### LIST OF TASKS
**A.** Transcribe the stretch of the passage on Jews in Russia from "Zionism first became" through "a mass movement.".
**B.** In the passage on Jews in Russia, what was the restricted area that the Jews were finally herded into called?
**C.** Take the passage on Jews in Russia further, picking up right after its final sentence.

### GIVEN PASSAGE
Russian policy after the start of the partition of Poland was to grant certain privileges to Jews as it did to other financial and commercial groups. With the growing protest of the native bourgeoisie, the Jews were finally herded into a restricted area known as the Pale. The concentration of the Jews, emphasized by the establishment of the Pale and their historical background had results not to be found in Western Europe: the existence of a sizable impoverished class of Jewish proletarians and totally impoverished artisans who had never known what political freedom meant. Equality, hence, was sought through the creation of a healthy Jewish nation, and such a theory became plausible because concentration had as its inevitable result a partial stemming of the tide of assimilation. It created certain definite cults and customs peculiar only to the Jewish community, and these tendencies were strengthened because of the recent successes of the general national movement. Whereas in Western Europe capitalism, along with the Emancipation Movement, sealed the fate of orthodox Judaism, in Eastern Europe the desire for emancipation could find expression only through the Jewish community.
Zionism first became a popular movement when the hopes that the Jews had pinned upon Czar Alexander II were ruthlessly shattered by his assassination and when waves of pogroms followed it. Shortly afterward the first wave of immigration to Palestine was under way. It is no coincidence that Zionism at that time received its great impetus when the hopes of an immediate political revolution in Russia were dimmed. Zionism had been acclaimed by individuals before, but only under the above conditions could it assume the expression of a mass movement.

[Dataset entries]
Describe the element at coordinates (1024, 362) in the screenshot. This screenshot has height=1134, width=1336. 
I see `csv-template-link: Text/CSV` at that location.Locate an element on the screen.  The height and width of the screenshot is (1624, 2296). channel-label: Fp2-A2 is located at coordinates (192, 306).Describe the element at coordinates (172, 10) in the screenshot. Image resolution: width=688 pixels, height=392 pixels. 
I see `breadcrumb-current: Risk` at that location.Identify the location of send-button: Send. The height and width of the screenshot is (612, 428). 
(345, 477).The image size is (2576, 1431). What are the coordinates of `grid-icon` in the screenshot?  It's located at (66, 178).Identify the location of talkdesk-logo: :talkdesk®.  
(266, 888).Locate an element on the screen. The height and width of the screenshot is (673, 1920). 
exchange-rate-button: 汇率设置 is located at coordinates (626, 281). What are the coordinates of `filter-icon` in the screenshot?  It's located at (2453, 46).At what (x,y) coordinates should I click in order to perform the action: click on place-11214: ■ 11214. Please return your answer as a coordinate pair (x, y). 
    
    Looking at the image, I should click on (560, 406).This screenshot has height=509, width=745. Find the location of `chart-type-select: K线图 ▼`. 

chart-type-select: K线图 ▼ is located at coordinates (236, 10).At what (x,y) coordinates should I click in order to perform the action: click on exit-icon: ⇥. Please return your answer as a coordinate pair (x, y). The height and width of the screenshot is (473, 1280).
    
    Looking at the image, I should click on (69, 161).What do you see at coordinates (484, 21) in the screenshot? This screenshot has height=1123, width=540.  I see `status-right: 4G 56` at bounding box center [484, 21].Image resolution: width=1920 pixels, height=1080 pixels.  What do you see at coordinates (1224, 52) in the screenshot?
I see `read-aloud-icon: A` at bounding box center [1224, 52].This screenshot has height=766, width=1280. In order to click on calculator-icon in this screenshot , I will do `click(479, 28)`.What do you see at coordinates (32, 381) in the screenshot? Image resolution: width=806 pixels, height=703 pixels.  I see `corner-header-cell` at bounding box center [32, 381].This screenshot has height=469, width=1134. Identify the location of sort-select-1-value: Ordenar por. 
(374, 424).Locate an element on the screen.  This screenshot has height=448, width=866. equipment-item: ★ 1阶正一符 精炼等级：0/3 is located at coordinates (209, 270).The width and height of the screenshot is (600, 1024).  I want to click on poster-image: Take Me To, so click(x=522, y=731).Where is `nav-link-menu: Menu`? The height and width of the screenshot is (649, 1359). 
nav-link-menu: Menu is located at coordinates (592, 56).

### ANSWERS PER TASK
**A.**
Zionism first became a popular movement when the hopes that the Jews had pinned upon Czar Alexander II were ruthlessly shattered by his assassination and when waves of pogroms followed it. Shortly afterward the first wave of immigration to Palestine was under way. It is no coincidence that Zionism at that time received its great impetus when the hopes of an immediate political revolution in Russia were dimmed. Zionism had been acclaimed by individuals before, but only under the above conditions could it assume the expression of a mass movement.

**B.** The Pale.

**C.**
We have to a certain extent indulged in a criticism of the theoretical (philosophical) premises of Zionist ideology. To present an outline summarizing the political aspects of Zionism is now in place. Zionist politics in the diaspora, Zionist politics in Palestine, and Zionism in world politics show that they are interlinked.
The practical political propaganda of Zionism in the diaspora is based on two appeals: the suffering of Jews under the iron heel of Nazi-inspired persecution and the need to solve the Jewish problem in the specific country. Both are problems that have to be dealt with seriously in any Jewish political movement. To solve these problems, though, necessitates, the organization of the Jewish people into a mass movement with a transitional program based upon immediate needs. This would mean the politicalization of the Jewish masses, and this Zionism can never do.
The World Zionist Organization is a bourgeois organization despite the representation of delegates from the working class parties. Just as a bourgeois parliament does not become a coalition government of all classes because a delegate of a working class party is elected to it, so the character of the Zionist organization is not changed because it condescends to listen, every now and then, to a socialist delegate. Behind the de jure government there always lurks a de facto government. What motivates the cooperation of “all classes” within the WZO is the universal recognition that Palestine must be built up with the aid of private capital. The co-operation within the WZO is thus conditioned by the strength of private capital, a strength that is so powerful that it can noticeably advance or impede the colonization. The combined crisis of an over-expanded orange production and political clashes with the Arabs in 1936 caused a noticeable drop in the number of immigrants and a lowering of capital deposits in Palestine. Here the real nature of the WZO stood out in bold relief (we exclude for the moment the influence exercised at the foundation of the WZO by the House of Rothschild and Baron de Hirsch)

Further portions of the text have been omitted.